_Given request:_ Reproduce the material below with "Viewport" replaced by "Display area" and nothing else altered. Leave the pictures out of your answer.

Data listing:
+-------+

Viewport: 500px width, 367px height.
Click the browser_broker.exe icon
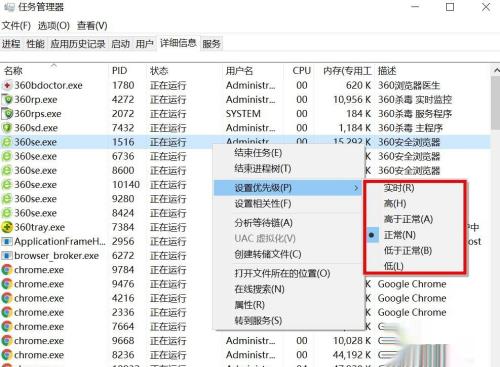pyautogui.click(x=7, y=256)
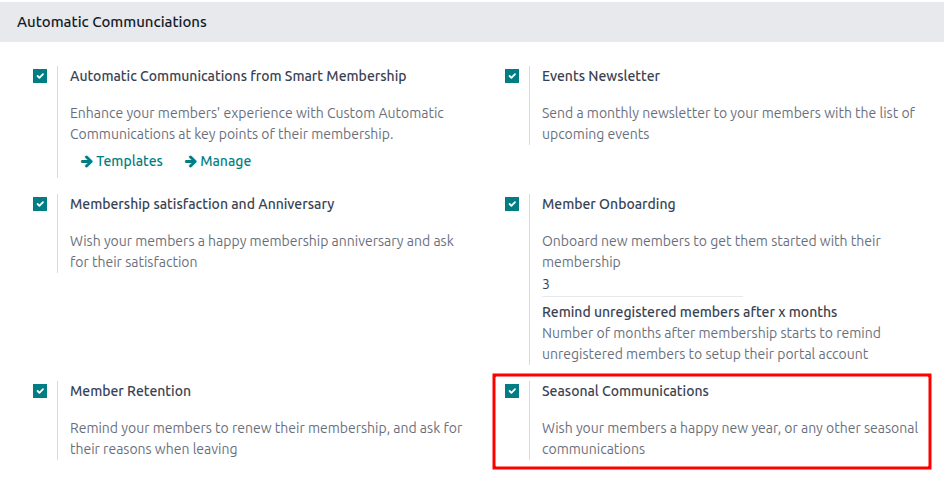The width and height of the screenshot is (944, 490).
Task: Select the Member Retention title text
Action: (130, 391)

+-------+

_Response for this exercise:_
Display area: 500px width, 367px height.
Click the browser_broker.exe icon
pyautogui.click(x=7, y=256)
The width and height of the screenshot is (944, 490).
Task: Select the Member Retention title text
Action: (130, 391)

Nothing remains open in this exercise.